** Assignment **
Only the lines in the entries below from the line with "Where should I click to: Open" to the line with "Task: Open Has phone column arrow", both included, belong in the answer, transcribed exactly and without pictures.

________________

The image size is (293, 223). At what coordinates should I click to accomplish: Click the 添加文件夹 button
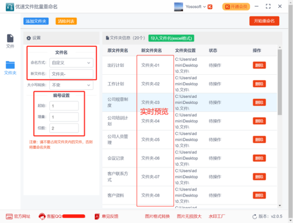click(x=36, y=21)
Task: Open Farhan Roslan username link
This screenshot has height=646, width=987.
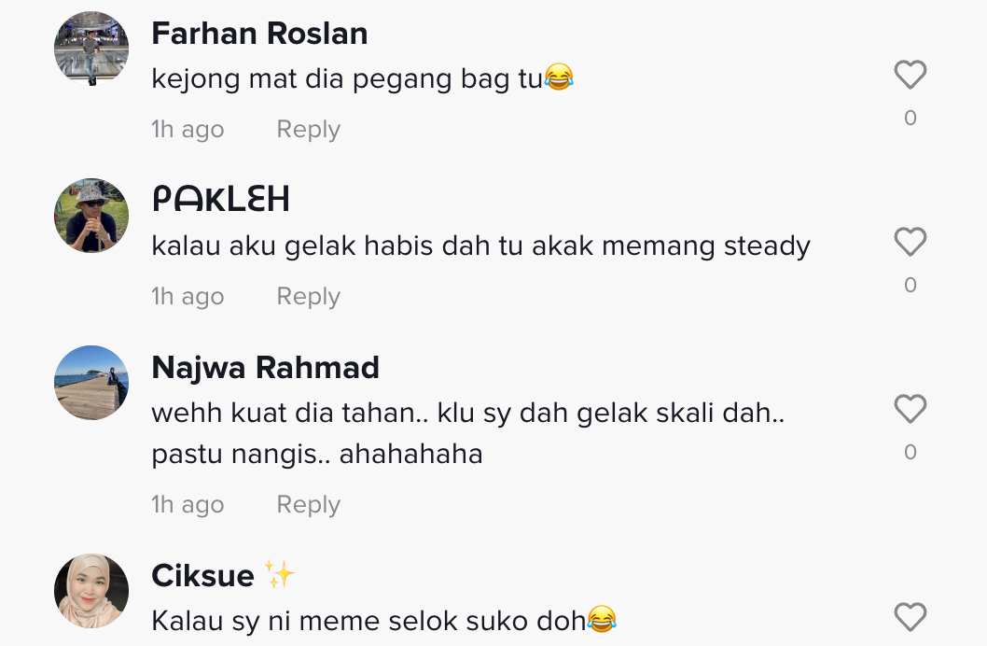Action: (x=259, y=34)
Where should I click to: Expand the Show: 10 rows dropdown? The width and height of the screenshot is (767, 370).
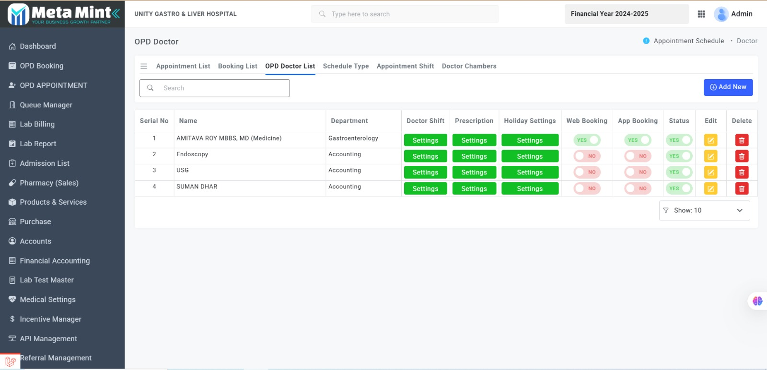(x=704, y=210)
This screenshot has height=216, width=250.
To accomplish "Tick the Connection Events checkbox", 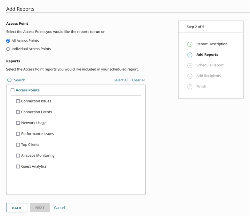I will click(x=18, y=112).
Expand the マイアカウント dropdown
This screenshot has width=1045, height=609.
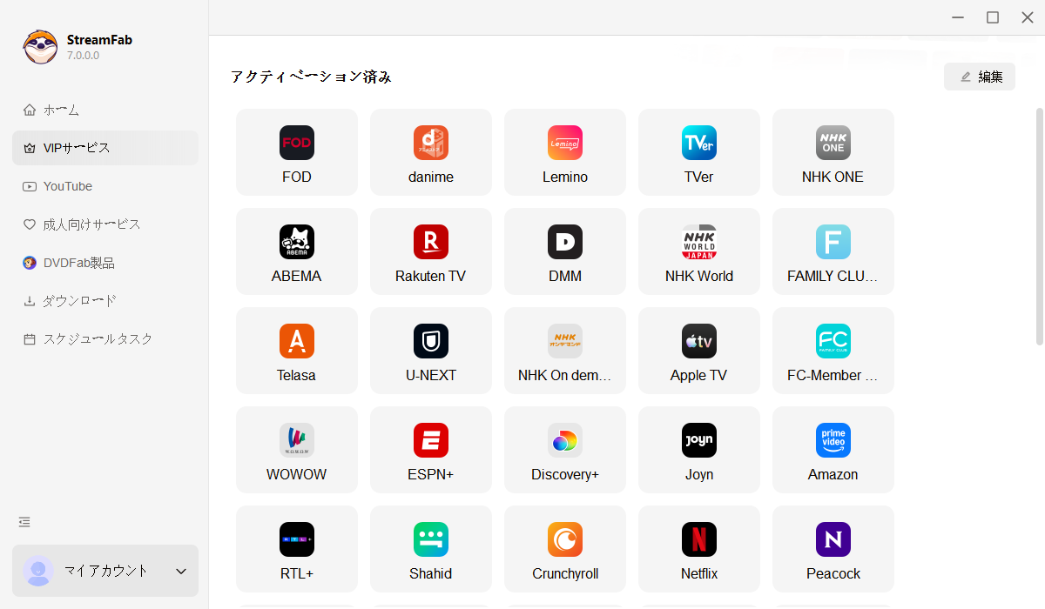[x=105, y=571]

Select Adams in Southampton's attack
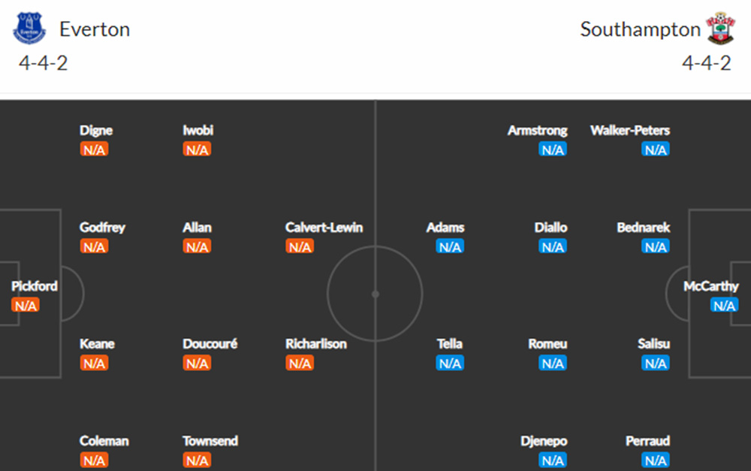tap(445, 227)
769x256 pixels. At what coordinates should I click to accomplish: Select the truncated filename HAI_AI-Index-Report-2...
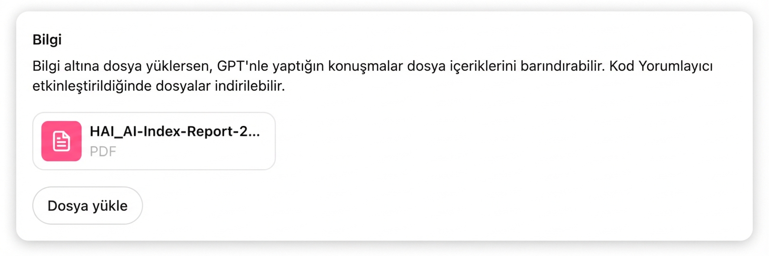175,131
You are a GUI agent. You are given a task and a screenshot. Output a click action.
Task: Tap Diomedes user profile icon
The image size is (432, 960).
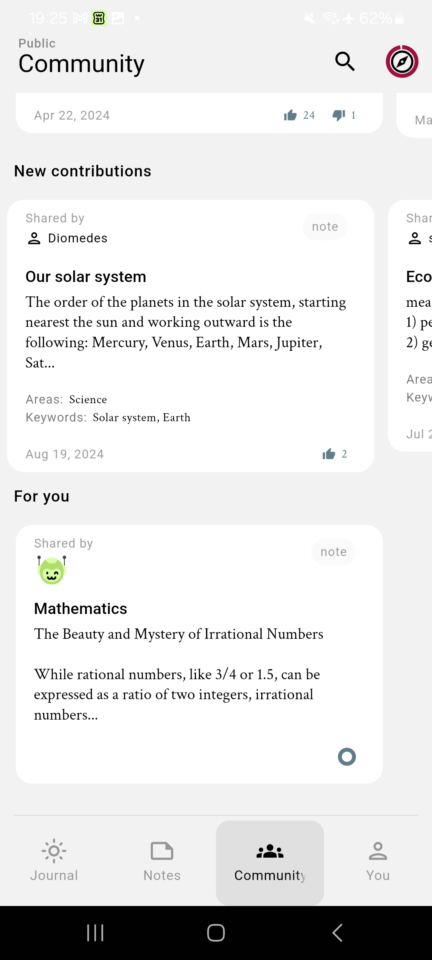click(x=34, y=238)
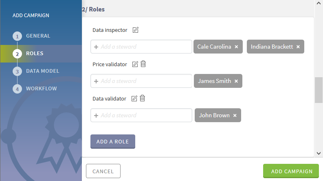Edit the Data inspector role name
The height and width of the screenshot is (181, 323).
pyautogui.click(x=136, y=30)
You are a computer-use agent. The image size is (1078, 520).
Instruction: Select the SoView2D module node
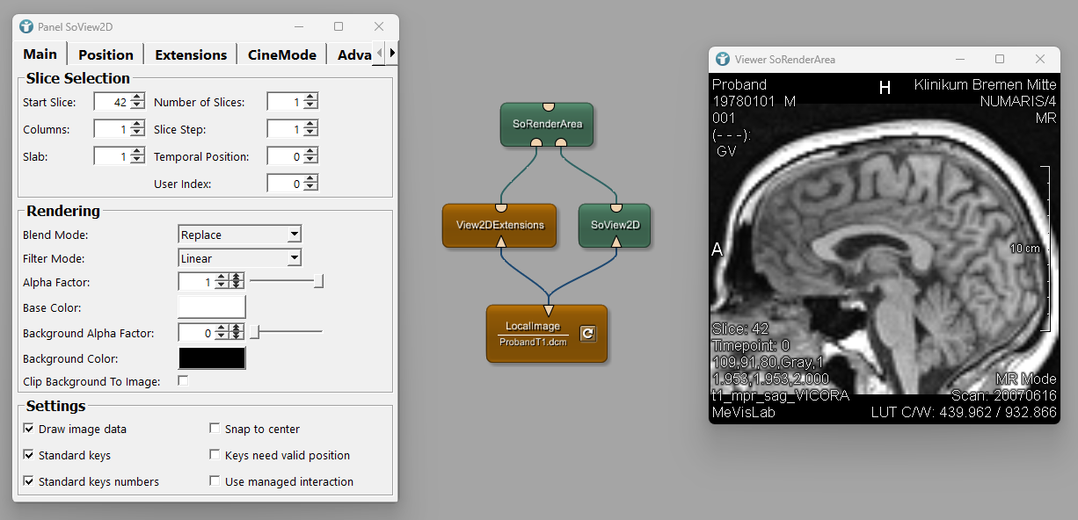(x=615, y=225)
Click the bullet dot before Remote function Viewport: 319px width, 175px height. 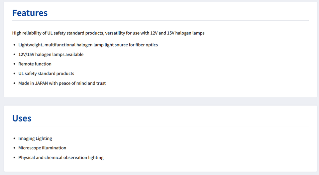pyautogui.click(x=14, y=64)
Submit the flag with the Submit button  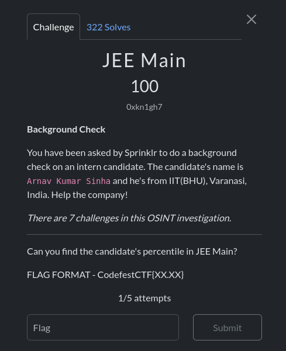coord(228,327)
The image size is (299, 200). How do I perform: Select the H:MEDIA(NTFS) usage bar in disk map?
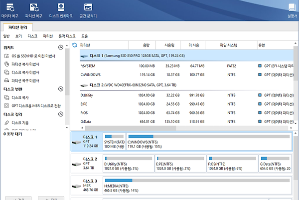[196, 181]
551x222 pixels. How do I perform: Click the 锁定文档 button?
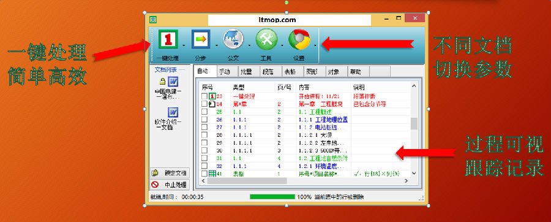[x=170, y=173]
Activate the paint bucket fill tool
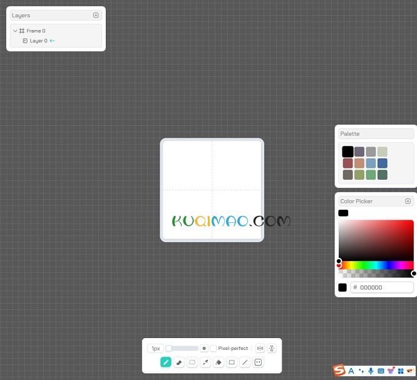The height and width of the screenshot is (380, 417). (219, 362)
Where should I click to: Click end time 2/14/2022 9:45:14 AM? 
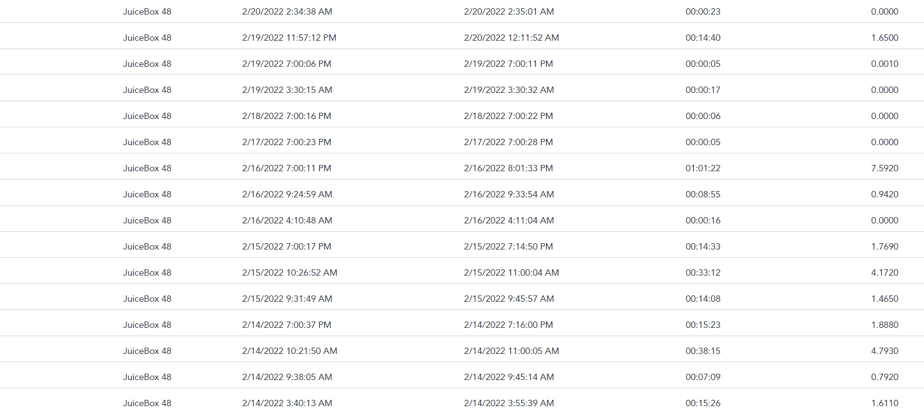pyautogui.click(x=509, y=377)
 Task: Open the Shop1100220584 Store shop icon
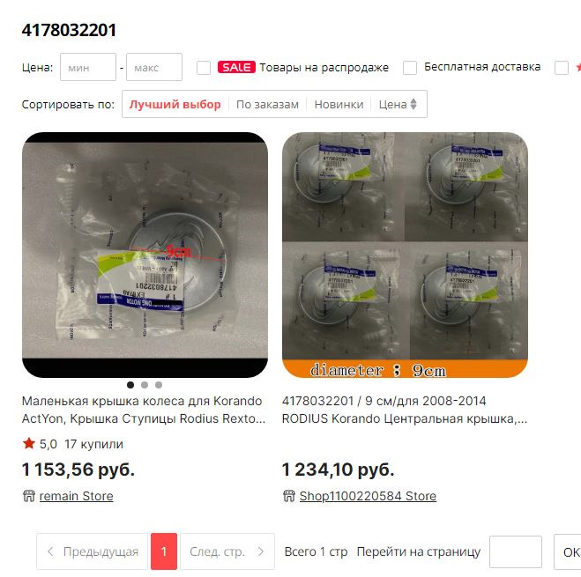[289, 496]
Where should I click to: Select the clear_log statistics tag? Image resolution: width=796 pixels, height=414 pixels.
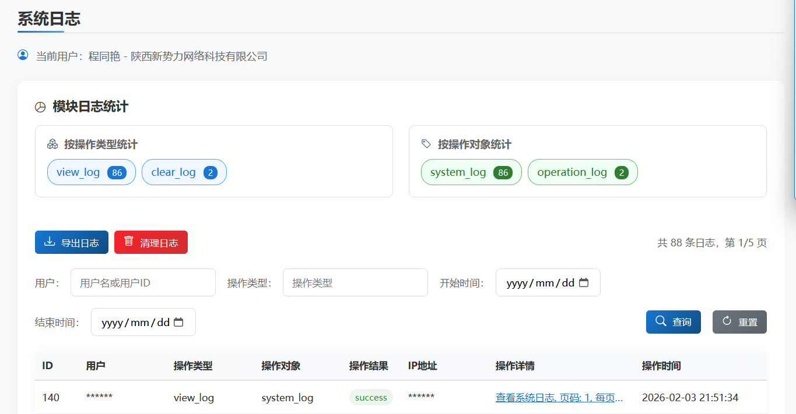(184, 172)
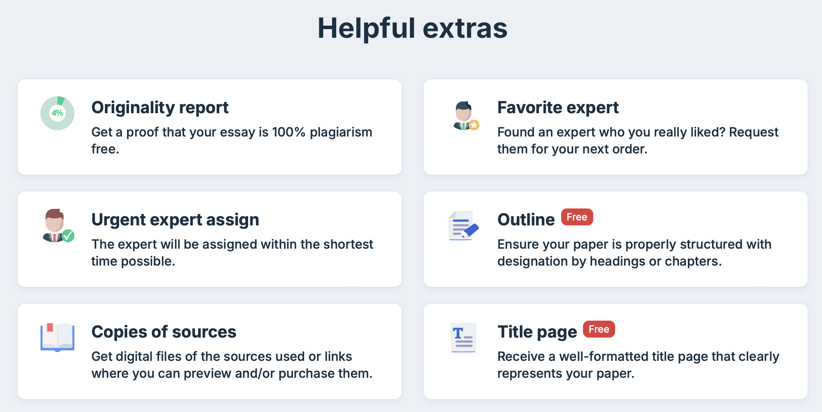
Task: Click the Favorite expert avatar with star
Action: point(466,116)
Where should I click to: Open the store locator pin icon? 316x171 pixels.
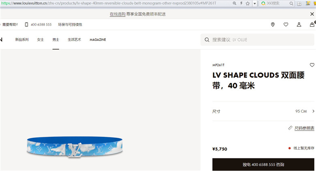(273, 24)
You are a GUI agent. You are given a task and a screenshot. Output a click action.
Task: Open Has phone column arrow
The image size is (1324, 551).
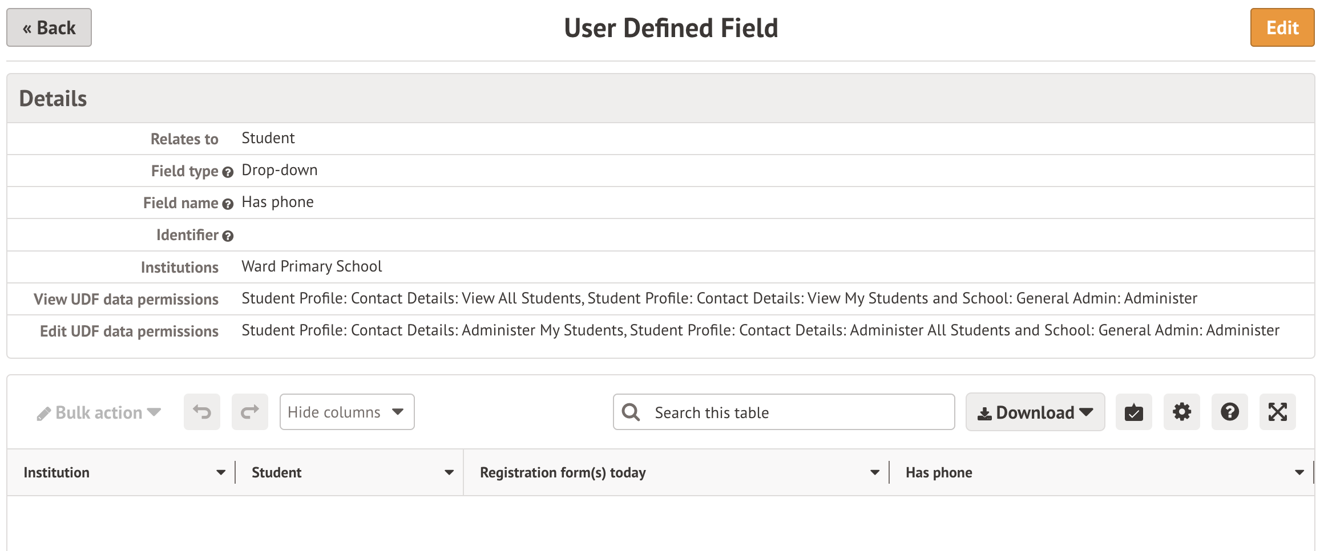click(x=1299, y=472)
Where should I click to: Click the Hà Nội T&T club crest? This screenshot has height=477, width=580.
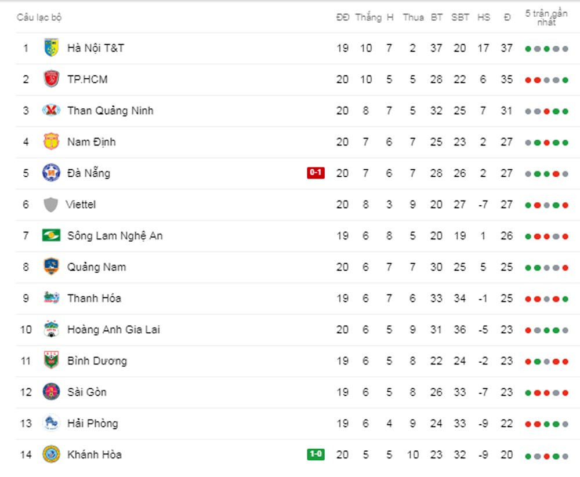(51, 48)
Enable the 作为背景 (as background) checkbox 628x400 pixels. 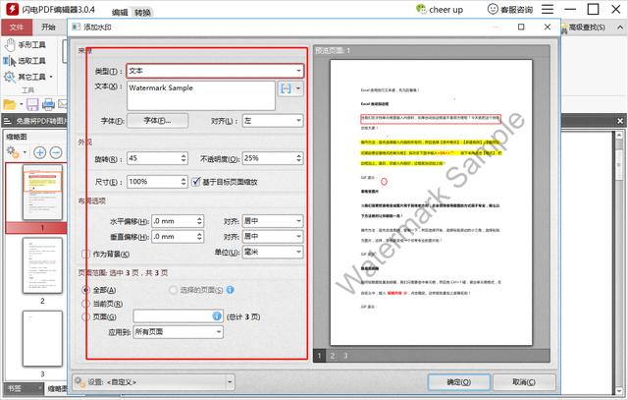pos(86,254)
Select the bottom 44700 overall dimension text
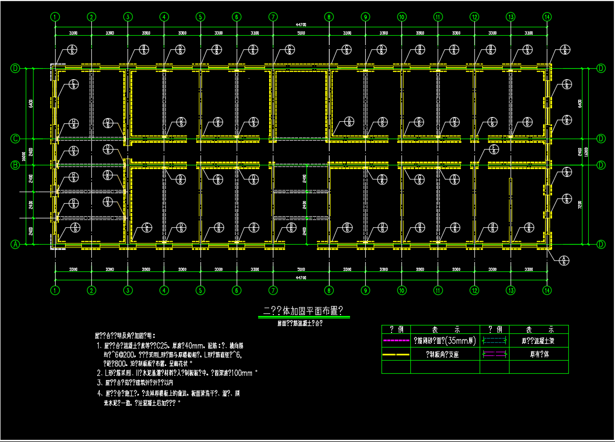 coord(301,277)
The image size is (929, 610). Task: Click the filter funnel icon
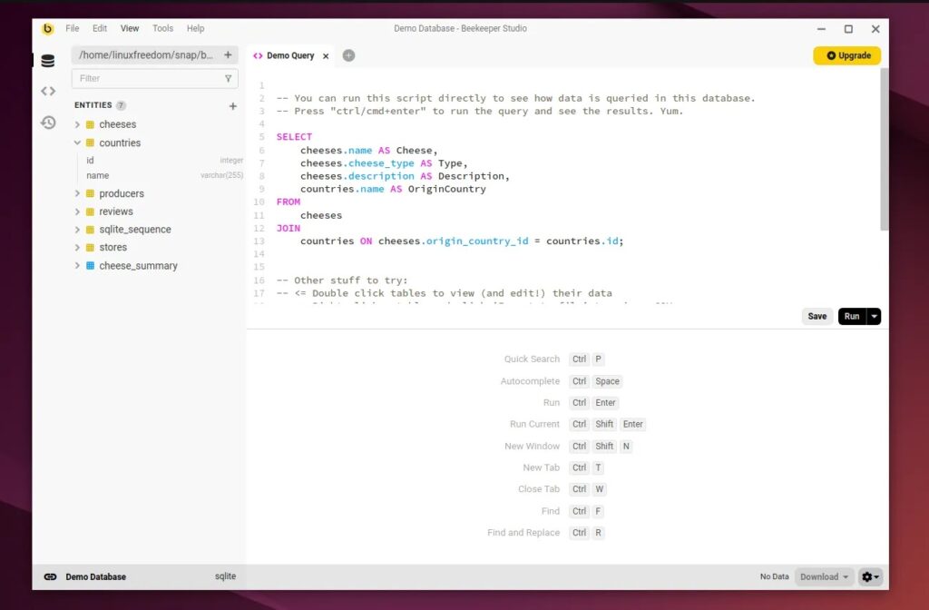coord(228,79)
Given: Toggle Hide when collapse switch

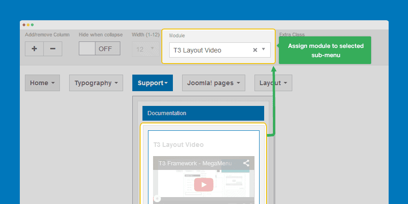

________________

** Completed exercise **
Where should I click to: Open the store locator pin icon? 316x171 pixels.
(273, 24)
You are a GUI agent. You are given a task and a screenshot. Output a click action.
Task: Open Has phone column arrow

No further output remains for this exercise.